Odalys sat in the armchair, her hands folded in her lap, her eyes fixed on the USB drive lying on the floor. Henry stood motionless, his back to her, staring at the door as if he could will Celeste back through it to finish the conversation.
Minutes passed. Or hours. Time had become meaningless, a river without banks.
Finally, Henry bent down and picked up the drive. He turned it over in his hands, studying it like it was a relic from another life.
"I will play it for you," he said, his voice flat, empty. "Every second. And then you will know the worst of me."
Odalys nodded, though her throat was too tight for words. She rose from the chair and moved to the sofa, sinking into the leather, her hands instinctively cradling her belly. The baby stirred, a flutter of movement, and she pressed her palm against the swell, drawing comfort from the life growing inside her.
Henry walked to the television, his movements mechanical, and inserted the drive into the port. The screen flickered to life, a grainy image resolving out of static.
Smoke. Flames. The sound of crackling fire and breaking glass.
And then a voice—her mother's voice—screaming Henry's name.
Odalys's breath caught in her throat. She had not heard her mother's voice in years, had forgotten the particular timbre of it, the way it rose and fell like music. But here it was, preserved in digital amber, a ghost speaking from beyond the grave.
"Henry! Henry, please!"
The camera—whoever had held it—panned across the room, revealing a hallway choked with smoke. In the distance, a figure struggled with a door, his hands blistering against the metal, his screams mingling with the fire's roar.
It was Henry. Younger, thinner, his face streaked with soot and tears, but unmistakably him.
"Celeste!" he shouted, his voice raw. "Celeste, give me the key! Please, God, give me the key!"
And then Celeste's laughter, high and cruel, echoing from somewhere off-screen.
"No, Henry. You made your choice. Now live with it."
The recording continued. Odalys watched Henry throw himself against the door again and again, watched his hands begin to bleed, watched the flames creep closer, devouring the walls, the ceiling, everything in their path.
And then the image froze.
A figure had entered the frame—a man standing in the shadows, holding a fire extinguisher. He was not using it. He was simply standing there, watching, his face half-hidden in the darkness.

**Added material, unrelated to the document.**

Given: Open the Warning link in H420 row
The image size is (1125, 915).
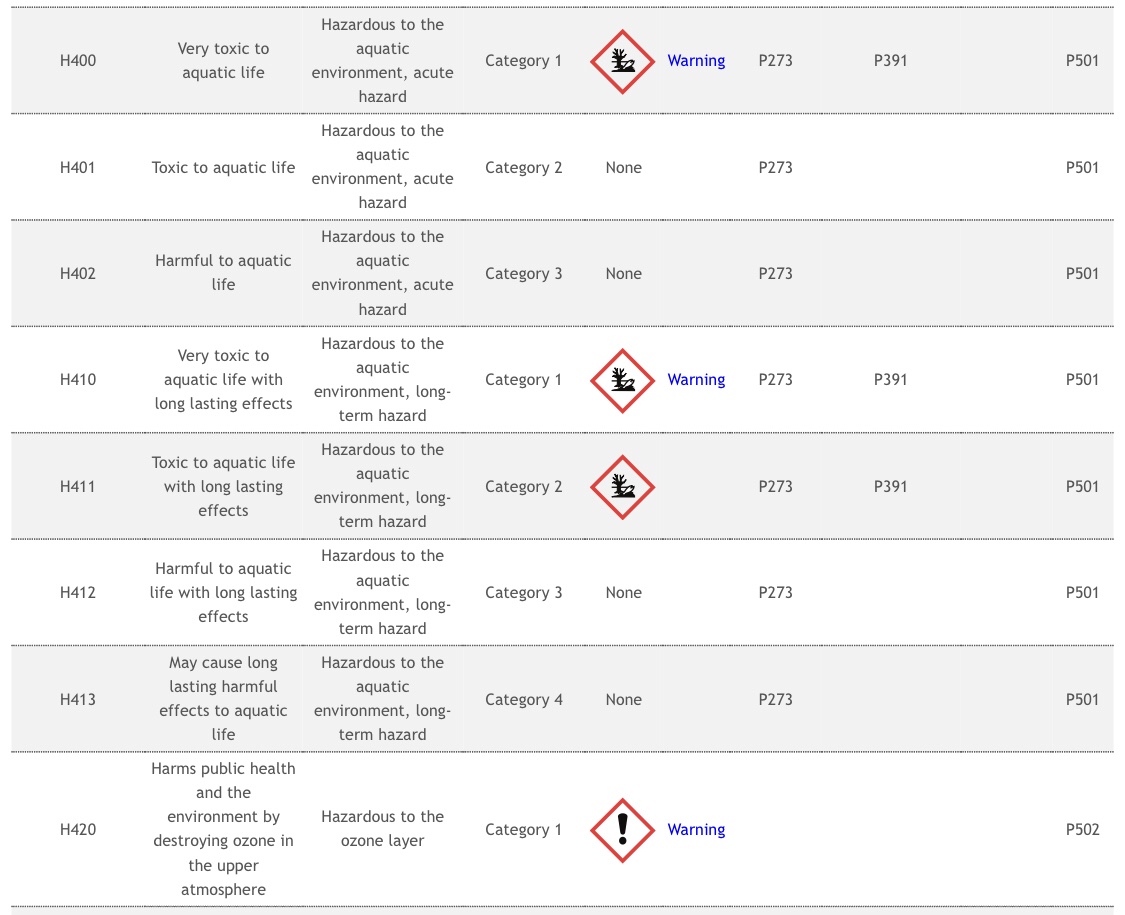Looking at the screenshot, I should pyautogui.click(x=696, y=830).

But Odalys knew that silhouette. She had known it her entire life.
Victor Stone. Her father.
The screen went black.
Odalys's hands were shaking. She looked at Henry, who had turned to face her, his eyes red-rimmed, his face a mask of anguish.

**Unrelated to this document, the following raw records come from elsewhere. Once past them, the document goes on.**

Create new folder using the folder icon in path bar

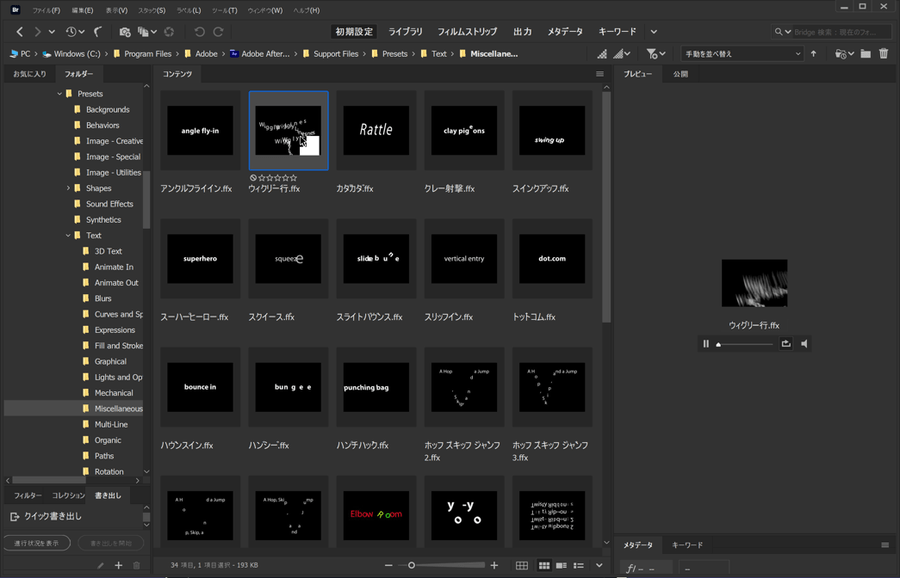pos(865,53)
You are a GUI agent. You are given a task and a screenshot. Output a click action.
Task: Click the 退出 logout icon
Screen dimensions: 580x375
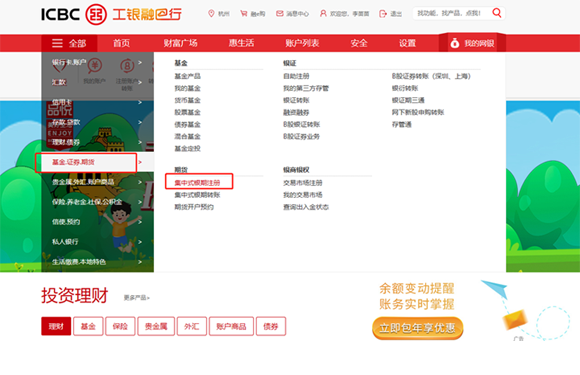coord(383,14)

"I never told you," he whispered, "because I wanted to protect you from the truth. Your father lit the match."
The words hung in the air like smoke, acrid and suffocating.
Odalys opened her mouth to speak, but no sound came out. She thought of her father's cold eyes, his calculating silences, the way he had sold her to a monster without a second thought. She thought of her mother's suicide, the rumors that had followed, the whispers of a woman undone by grief.
She thought of Henry, standing in the flames, trying to save someone he loved.
And she thought of Celeste, locked in her own prison of jealousy and regret.
"I need to see it again," Odalys said, her voice barely audible. "I need to see his face."
Henry nodded slowly. He walked to the television and pressed play.
The recording began again, and this time, Odalys watched her father's silhouette with new eyes. She watched him stand there, holding the extinguisher, doing nothing. She watched the flames consume the frame.
And when the image froze on his face, she saw it clearly for the first time.
He was smiling.
Odalys's world tilted, the edges of her vision going dark. She felt Henry's hands on her shoulders, steadying her, but she couldn't look away from the screen, from her father's face, from the truth that had been buried for so long.
"I'm sorry," Henry whispered. "I'm so sorry."
But the words felt hollow, meaningless, lost in the roar of a fire that had been burning for years.
And somewhere in the distance, Odalys could have sworn she heard Celeste laughing.